**MATERIAL SHOWN**:
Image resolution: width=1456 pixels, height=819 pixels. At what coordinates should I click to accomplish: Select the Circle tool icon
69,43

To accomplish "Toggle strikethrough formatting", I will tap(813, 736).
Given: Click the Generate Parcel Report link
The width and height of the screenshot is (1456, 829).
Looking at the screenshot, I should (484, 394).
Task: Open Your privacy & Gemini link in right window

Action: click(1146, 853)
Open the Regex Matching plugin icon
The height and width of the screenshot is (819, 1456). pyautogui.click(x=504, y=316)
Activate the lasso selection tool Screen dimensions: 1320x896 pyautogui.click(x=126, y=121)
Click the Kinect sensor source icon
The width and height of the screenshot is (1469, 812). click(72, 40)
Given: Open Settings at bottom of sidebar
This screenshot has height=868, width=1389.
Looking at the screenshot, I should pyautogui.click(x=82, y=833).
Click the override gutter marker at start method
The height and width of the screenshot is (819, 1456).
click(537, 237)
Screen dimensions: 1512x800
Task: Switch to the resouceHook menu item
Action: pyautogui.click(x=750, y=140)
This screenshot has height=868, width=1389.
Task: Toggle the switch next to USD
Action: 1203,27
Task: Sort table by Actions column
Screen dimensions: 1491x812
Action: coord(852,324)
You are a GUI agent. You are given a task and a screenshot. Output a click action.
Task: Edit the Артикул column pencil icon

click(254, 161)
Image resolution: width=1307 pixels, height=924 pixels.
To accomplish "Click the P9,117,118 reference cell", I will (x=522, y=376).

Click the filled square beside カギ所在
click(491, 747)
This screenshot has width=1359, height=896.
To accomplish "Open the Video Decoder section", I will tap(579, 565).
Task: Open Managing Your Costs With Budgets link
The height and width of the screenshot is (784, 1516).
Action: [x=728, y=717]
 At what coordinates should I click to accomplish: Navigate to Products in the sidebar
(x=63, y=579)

**EXERCISE BRIEF**: Please give only the number of lines in the listing that hold the word "will".

**OUTPUT BELOW**: 3